- [Objective] Show every line in the records below that contains the word "Collapse", matching its capitalization exactly.

--- Begin Material shown ---

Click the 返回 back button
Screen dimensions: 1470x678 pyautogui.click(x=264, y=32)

--- End Material shown ---
--- Begin Material shown ---

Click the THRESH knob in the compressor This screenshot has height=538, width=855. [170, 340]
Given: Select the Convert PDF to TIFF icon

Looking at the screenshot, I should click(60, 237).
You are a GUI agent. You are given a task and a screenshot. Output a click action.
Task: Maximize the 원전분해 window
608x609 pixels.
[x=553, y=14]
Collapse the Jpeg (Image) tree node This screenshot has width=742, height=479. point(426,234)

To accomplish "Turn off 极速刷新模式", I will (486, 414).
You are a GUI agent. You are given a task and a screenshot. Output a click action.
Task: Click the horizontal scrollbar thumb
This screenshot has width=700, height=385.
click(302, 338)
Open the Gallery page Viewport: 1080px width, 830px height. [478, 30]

--- End Material shown ---
--- Begin Material shown ---

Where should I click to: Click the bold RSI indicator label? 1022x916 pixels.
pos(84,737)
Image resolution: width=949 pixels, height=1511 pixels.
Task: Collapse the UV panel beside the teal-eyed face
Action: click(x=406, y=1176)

--- End Material shown ---

- [Solution to the problem]
Collapse the Jpeg (Image) tree node This screenshot has width=742, height=479. point(426,234)
Task: Collapse the UV panel beside the teal-eyed face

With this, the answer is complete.